Exercise directions
Copy each of the entries below faithfully, setting aside any pictures.

Data for the task

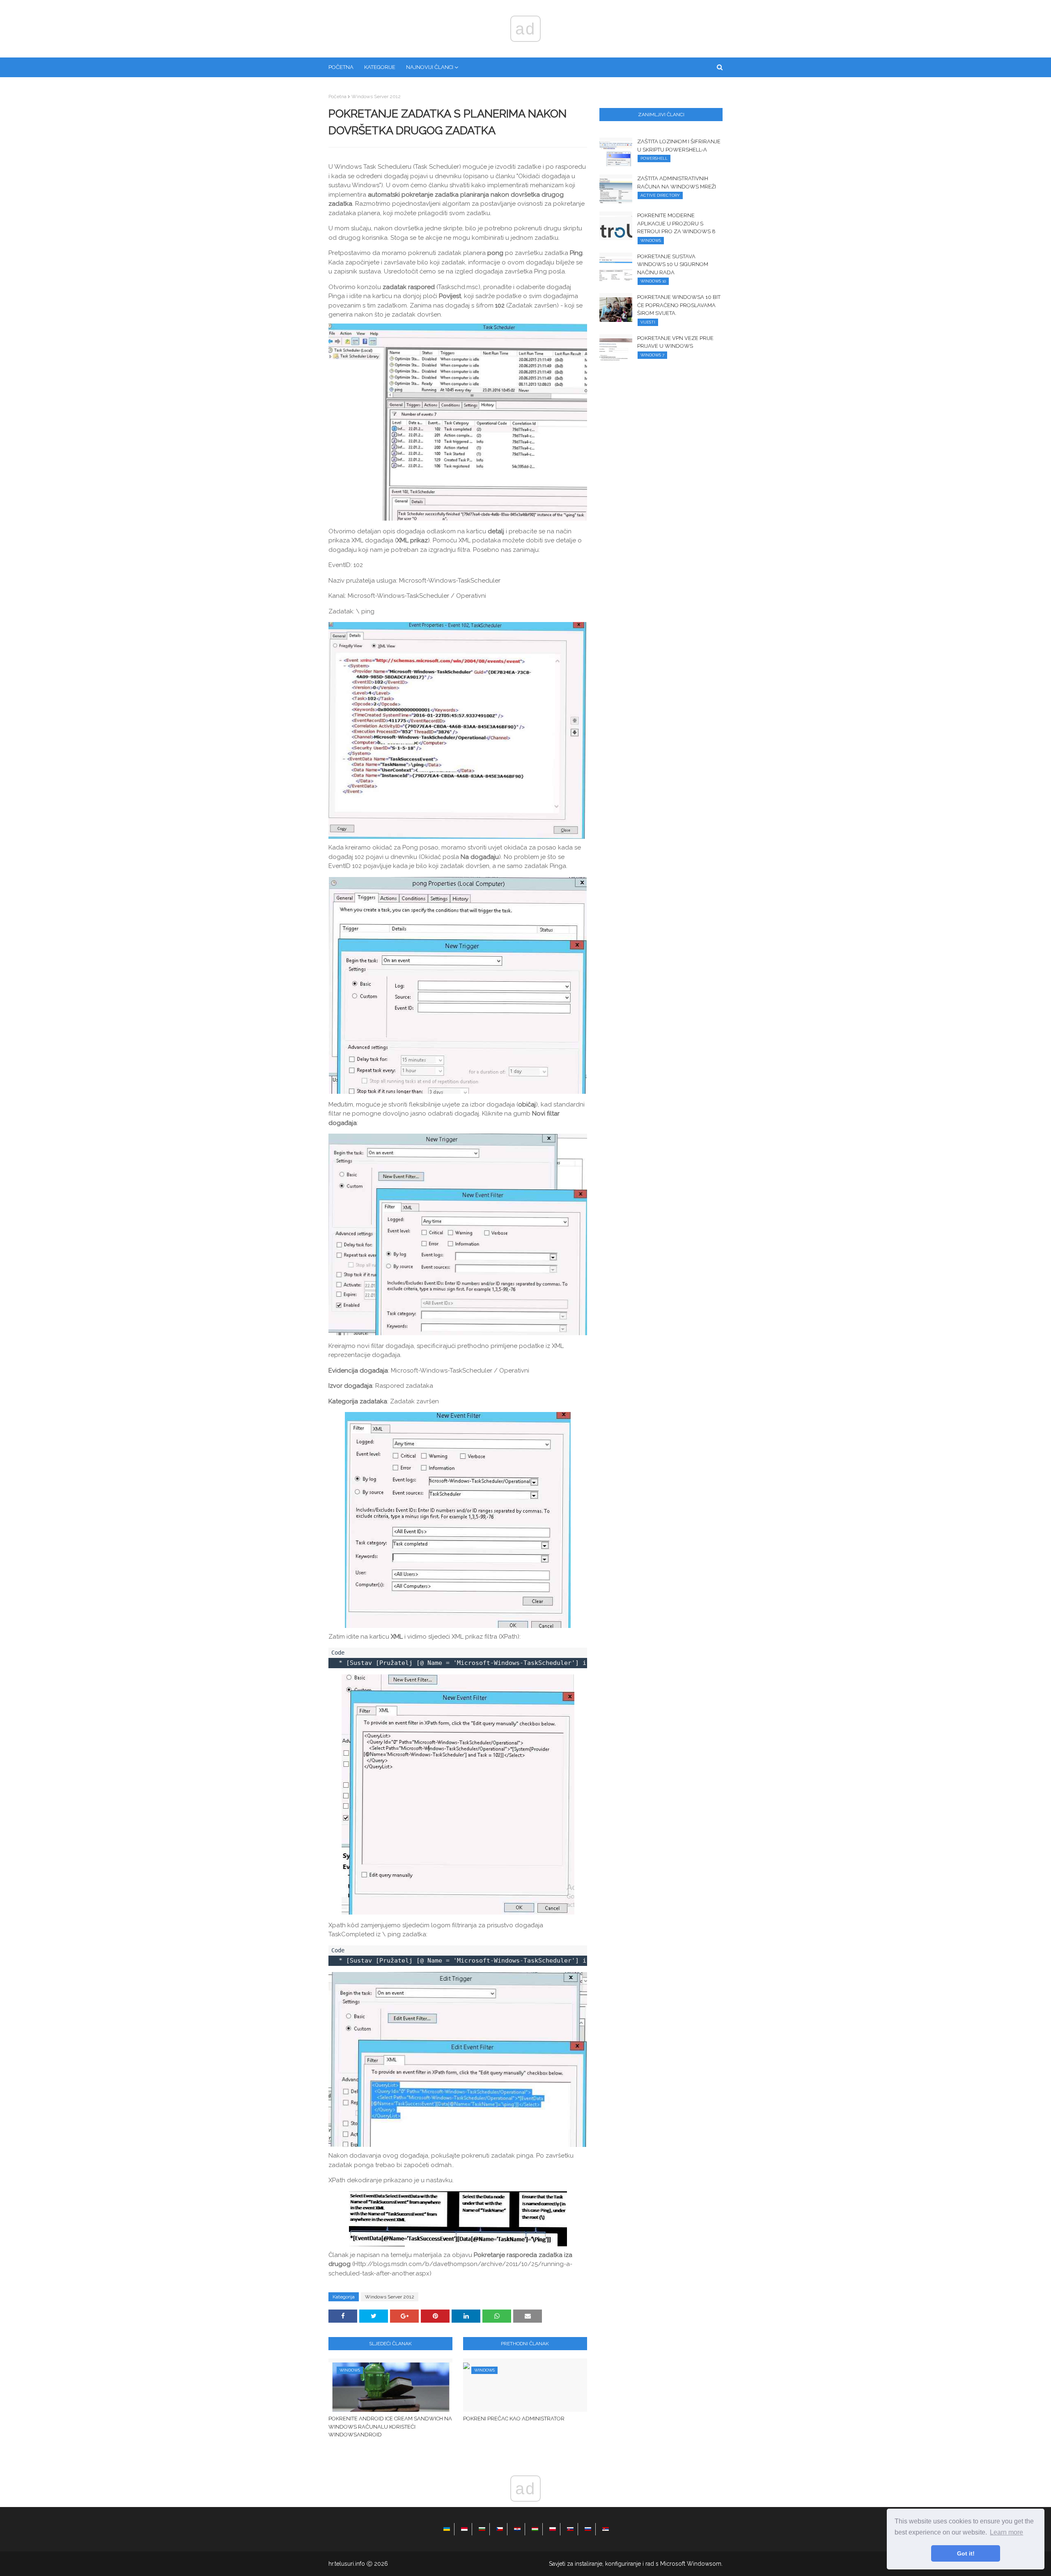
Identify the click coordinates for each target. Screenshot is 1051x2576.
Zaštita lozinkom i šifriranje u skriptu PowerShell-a (679, 145)
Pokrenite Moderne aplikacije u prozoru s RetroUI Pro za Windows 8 (676, 223)
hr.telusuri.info (346, 2563)
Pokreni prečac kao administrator (514, 2418)
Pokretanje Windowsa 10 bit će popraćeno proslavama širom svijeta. (679, 305)
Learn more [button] (1006, 2532)
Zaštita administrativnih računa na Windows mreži (676, 182)
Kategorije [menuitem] (379, 67)
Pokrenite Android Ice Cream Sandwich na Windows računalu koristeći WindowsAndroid (390, 2426)
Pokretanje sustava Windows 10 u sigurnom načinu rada (672, 264)
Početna (337, 96)
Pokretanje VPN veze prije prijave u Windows (675, 342)
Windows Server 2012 (376, 96)
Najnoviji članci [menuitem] (429, 67)
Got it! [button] (966, 2553)
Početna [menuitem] (340, 67)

Exercise result
Identify the click coordinates for each target. Screenshot is 1051x2576.
Zaštita lozinkom i šifriranje u skriptu PowerShell-a (679, 145)
Pokrenite Moderne aplikacije u prozoru s RetroUI Pro za Windows 8 (676, 223)
hr.telusuri.info (346, 2563)
Pokreni prečac kao administrator (514, 2418)
Pokretanje Windowsa 10 bit će popraćeno proslavama širom svijeta. (679, 305)
Learn more [button] (1006, 2532)
Zaštita administrativnih računa na Windows mreži (676, 182)
Kategorije [menuitem] (379, 67)
Pokrenite Android Ice Cream Sandwich na Windows računalu koristeći WindowsAndroid (390, 2426)
Pokretanje sustava Windows 10 u sigurnom načinu rada (672, 264)
Početna (337, 96)
Pokretanje VPN veze prije prijave u Windows (675, 342)
Windows Server 2012 (376, 96)
Najnoviji članci [menuitem] (429, 67)
Got it! [button] (966, 2553)
Početna [menuitem] (340, 67)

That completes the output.